“Let’s see which of his little lot is coming to Whitby?” she said, and hunted carefully through three columns till she found that Adelaide Countess of Fylingdales, Mr. Sidney Robinson, nurse baby and suite, were at the Fylingdales Hotel, on the East Cliff. Lord Fylingdales, her eldest son, is the widower of a Gaiety girl who actually died after she had been a Countess a year, poor dear! Aunt Gerty knew her. He is Lord of the Manor here, and his portrait is all over the place.

“Old Adelaide’s a shocking frump, Lucy; you needn’t distress yourself about her!” said Aunt Gerty consolingly to Mother.

“I am not distressing myself about her, Gertrude,” replied my Mother, and she didn’t look at all distressed in her neat short blue serge seaside dress, and shady hat. She looked ten.

“I know her son,” Aunt Gerty went on. “A fish without a backbone. I very nearly had the privilege of leading him astray myself. It is Irene Lauderdale now, I hear.”

“I wish you’d stow your theatrical recollections, Gerty,” said Mother. “Come, Tempe, get your things on, we will go and take rooms for your father and my husband.”

“Brava!” said Mr. Aix. “Capital accent there.”

“Oh, you go along!” said Mother, and we went off at once and engaged George’s rooms.
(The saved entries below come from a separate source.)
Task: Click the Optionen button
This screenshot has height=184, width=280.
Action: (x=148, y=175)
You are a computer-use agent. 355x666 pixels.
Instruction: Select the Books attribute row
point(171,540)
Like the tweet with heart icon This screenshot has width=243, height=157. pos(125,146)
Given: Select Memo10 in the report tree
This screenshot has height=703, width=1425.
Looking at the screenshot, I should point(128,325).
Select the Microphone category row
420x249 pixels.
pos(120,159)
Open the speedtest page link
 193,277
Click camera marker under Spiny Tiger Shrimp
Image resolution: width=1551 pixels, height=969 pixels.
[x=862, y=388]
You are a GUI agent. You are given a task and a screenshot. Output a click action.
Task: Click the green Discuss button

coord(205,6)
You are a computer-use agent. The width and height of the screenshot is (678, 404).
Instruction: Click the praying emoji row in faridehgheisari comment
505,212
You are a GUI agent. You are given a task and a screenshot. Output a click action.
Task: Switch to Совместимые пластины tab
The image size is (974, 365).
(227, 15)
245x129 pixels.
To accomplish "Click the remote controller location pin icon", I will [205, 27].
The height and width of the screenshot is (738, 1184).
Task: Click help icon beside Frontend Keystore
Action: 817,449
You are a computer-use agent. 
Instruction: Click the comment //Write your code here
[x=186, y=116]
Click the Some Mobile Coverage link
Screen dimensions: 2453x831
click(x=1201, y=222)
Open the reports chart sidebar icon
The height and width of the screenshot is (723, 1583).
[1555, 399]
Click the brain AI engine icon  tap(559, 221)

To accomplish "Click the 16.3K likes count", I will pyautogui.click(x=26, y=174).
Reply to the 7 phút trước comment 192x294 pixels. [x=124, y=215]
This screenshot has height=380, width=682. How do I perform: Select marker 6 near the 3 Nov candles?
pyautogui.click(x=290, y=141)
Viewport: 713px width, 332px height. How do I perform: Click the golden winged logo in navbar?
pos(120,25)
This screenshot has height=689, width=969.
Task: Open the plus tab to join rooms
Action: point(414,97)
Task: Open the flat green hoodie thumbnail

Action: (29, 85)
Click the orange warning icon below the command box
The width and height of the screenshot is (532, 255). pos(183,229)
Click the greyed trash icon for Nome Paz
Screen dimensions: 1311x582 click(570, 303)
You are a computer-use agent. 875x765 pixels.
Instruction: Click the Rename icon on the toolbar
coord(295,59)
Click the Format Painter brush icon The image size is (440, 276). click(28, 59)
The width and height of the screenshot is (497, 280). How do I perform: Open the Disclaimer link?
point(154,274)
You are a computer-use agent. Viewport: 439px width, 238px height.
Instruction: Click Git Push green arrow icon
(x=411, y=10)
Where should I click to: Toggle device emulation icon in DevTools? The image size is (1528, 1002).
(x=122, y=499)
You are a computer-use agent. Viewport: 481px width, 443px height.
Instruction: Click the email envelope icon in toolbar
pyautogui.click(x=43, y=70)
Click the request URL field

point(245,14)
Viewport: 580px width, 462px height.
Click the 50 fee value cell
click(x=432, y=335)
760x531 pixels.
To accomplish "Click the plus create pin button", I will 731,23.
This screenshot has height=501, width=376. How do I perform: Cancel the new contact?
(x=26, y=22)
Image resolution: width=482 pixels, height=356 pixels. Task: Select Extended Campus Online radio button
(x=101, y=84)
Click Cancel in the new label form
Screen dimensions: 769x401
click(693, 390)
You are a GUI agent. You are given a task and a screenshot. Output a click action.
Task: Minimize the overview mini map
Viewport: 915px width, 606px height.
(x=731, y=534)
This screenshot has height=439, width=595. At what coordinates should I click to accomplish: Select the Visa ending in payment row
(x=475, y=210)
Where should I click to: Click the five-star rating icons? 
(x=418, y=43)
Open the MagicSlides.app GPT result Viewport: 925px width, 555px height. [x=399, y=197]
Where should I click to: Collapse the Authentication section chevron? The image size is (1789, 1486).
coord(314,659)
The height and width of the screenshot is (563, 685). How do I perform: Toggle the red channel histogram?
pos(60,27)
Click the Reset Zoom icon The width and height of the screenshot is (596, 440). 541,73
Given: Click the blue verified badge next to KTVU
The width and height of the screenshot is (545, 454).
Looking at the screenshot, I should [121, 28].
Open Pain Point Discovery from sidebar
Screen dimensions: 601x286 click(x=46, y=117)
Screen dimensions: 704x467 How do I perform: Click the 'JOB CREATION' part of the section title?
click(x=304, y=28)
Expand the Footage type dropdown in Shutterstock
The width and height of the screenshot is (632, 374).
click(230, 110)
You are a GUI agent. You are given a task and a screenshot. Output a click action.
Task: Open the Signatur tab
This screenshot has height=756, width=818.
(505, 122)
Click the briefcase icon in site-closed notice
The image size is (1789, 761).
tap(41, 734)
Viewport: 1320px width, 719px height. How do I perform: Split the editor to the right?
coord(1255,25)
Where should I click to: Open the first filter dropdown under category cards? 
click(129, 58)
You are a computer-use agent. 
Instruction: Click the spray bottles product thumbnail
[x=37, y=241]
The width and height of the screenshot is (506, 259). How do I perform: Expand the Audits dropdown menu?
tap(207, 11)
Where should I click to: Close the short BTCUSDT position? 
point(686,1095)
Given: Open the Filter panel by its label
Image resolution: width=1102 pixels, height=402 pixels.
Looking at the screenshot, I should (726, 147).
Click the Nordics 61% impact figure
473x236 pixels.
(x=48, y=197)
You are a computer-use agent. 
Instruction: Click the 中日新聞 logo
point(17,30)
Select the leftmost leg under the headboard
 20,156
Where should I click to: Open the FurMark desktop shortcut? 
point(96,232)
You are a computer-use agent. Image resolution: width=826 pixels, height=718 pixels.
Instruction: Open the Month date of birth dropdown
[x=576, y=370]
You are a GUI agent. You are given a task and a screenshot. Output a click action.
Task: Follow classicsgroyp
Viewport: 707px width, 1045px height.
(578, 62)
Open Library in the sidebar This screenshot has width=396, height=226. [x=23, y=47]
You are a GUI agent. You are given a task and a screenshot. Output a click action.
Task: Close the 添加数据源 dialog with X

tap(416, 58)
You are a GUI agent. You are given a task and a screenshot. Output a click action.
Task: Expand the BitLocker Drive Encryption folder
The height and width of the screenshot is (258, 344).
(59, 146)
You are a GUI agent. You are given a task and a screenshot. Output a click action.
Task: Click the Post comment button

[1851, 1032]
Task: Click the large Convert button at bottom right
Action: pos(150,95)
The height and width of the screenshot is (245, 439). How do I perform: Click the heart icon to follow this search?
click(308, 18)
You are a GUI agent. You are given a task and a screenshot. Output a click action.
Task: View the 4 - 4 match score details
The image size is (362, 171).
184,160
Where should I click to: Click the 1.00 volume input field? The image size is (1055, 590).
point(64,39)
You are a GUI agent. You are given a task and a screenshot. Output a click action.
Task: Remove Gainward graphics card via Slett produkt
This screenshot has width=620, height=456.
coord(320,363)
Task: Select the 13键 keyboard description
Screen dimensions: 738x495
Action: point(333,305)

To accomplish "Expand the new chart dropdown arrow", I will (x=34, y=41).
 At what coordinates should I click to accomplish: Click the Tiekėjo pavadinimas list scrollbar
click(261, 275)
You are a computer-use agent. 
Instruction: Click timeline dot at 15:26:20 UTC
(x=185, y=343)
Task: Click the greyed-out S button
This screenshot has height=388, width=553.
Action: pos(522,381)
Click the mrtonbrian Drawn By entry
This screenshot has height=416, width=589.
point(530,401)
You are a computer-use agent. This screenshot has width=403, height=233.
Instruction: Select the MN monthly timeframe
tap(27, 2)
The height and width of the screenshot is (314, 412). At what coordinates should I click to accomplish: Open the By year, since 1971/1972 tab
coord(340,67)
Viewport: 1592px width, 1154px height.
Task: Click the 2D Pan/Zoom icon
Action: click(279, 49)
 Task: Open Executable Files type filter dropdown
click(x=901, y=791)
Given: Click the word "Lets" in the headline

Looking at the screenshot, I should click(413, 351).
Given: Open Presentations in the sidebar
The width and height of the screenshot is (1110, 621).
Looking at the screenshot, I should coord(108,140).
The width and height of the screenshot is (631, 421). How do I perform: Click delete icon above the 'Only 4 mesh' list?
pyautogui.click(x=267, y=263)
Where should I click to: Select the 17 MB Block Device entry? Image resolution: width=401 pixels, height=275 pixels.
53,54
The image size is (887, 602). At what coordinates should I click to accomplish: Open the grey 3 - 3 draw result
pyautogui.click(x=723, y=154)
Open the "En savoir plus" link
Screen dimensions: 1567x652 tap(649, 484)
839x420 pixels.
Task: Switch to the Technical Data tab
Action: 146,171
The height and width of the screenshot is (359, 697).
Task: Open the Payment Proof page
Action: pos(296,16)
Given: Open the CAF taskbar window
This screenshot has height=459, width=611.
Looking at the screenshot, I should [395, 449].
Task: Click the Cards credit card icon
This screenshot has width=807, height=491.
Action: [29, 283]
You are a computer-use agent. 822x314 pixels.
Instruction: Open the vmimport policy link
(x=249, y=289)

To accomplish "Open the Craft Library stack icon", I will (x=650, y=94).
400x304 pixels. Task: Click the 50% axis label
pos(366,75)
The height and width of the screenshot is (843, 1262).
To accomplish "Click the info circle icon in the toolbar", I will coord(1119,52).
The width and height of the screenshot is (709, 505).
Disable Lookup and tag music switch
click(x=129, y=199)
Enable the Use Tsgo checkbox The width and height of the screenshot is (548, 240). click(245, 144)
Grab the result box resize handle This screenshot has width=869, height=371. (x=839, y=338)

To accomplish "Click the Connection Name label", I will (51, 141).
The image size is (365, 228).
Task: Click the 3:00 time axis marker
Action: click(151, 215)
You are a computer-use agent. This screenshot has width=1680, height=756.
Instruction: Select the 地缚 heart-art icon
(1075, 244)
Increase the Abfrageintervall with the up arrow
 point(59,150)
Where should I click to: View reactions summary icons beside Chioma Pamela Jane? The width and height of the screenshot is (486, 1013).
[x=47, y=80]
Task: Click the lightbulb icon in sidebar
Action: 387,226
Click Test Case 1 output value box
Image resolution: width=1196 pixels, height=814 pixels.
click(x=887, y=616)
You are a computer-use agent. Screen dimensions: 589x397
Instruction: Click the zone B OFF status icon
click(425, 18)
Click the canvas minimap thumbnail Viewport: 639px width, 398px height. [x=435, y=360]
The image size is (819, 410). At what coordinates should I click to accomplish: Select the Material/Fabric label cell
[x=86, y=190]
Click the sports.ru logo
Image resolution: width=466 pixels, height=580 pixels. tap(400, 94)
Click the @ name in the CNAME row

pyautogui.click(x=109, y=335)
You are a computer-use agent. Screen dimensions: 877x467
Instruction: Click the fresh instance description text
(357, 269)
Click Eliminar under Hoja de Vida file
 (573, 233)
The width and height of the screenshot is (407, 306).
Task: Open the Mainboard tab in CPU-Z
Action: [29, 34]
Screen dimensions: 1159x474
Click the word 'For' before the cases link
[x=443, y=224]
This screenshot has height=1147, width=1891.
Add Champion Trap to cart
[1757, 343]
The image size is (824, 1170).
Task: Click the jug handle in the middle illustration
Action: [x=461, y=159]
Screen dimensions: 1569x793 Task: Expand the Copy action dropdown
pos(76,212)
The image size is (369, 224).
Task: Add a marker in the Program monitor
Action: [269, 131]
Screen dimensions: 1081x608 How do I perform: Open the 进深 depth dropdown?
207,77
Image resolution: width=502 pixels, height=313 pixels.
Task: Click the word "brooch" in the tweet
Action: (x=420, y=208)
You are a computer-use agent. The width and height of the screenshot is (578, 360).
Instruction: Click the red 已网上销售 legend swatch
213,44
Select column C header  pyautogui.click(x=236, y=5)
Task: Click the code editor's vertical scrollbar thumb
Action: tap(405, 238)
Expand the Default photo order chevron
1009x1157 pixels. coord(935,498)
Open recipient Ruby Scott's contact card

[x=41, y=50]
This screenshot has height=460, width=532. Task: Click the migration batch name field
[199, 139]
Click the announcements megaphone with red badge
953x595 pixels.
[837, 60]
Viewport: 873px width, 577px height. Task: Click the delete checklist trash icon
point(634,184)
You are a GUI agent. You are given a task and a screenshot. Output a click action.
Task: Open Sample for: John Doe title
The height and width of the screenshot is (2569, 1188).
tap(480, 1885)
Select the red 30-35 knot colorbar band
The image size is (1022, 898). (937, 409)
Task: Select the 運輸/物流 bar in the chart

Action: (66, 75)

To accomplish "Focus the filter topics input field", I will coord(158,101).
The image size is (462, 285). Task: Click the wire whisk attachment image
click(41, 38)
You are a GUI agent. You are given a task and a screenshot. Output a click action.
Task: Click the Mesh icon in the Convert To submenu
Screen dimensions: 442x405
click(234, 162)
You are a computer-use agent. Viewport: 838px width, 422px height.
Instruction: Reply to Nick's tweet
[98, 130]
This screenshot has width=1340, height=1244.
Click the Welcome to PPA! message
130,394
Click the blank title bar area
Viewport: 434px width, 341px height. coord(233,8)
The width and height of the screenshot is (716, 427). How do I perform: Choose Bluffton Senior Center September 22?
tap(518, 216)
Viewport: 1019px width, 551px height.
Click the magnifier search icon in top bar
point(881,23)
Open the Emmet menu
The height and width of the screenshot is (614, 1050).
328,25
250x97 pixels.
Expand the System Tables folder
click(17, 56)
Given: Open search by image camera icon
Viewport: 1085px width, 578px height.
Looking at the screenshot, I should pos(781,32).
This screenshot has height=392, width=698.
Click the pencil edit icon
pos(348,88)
We got very nice large ones, with dark green outside shutters to the windows, and took a great deal of trouble to explain George’s little ways to them, for their sake as well as his. Ben will valet him. Mother told the people that he is bringing his man, who will, however, sleep out. George never gets up till twelve, French fashion.

Poor Ben, he may as well make himself useful, for he certainly isn’t ornamental just now. He can’t speak, he can only croak, and though he isn’t very big, he seems to have the power of burrowing inside himself and bringing up a great voice like a steam-roller. He is not a manly man, yet, but he certainly is a boily boy. He has got some spots on his face that he thinks much bigger than they really are, and he keeps them and himself out of sight as much as possible. He says just now he doesn’t care at all what he does, he doesn’t even mind playing servant for a bit, if George would like it. Mother tells him he is a good boy and the comfort of her life, and that if she can manage it, she will get him sent to college after this, only he had better please the mammon of unrighteousness all he can. So he means to be a good valet to the Mammon.

The Fylingdales Hotel is in the best part of the town, on the East Cliff, and they dine late there every evening, and don’t pull the blinds down, and the townspeople walk backwards and forwards, and watch the people dining at seven-thirty, dressed in their nudity. I think evening dress looks quite wrong at the seaside. Aunt Gerty and Mother put on a different blouse every evening, and look nice and cosy and comfortable, though George does say sarcastic things about the tyranny of the blouse, and the way Aunt Gerty will call it Blowse. I wash my face, that is all the dressing I do. Ben puts on an old smoker of George’s, and flattens out his hair to support the character of being the only gentleman of the party, unless Mr. Aix is there to supper, and the less said about Mr. Aix’s clothes the better.

Ben makes boats all day, when he isn’t in one, and Ariadne makes poetry. Her one idea, having come to the sea for her health, is to avoid it, and seek the rather scrubby sort of woods which is all you can expect at the seaside. So every afternoon nearly we take a donkey to Ruswarp or to Cock Mill, and “ride and tie.” We used to pick out a very smart donkey, but a very naughty one. He was called Bishop Beck, perhaps for that reason, and he went slow,—that was to be expected, but when he stopped quite still and wouldn’t move for an hour or more in the middle of Cock Mill Wood, long, long after one had stopped beating him (for he looked at us and made us feel ridiculous), Ariadne said she would rather do without adventitious aid of this kind, for it interfered with her afflatus.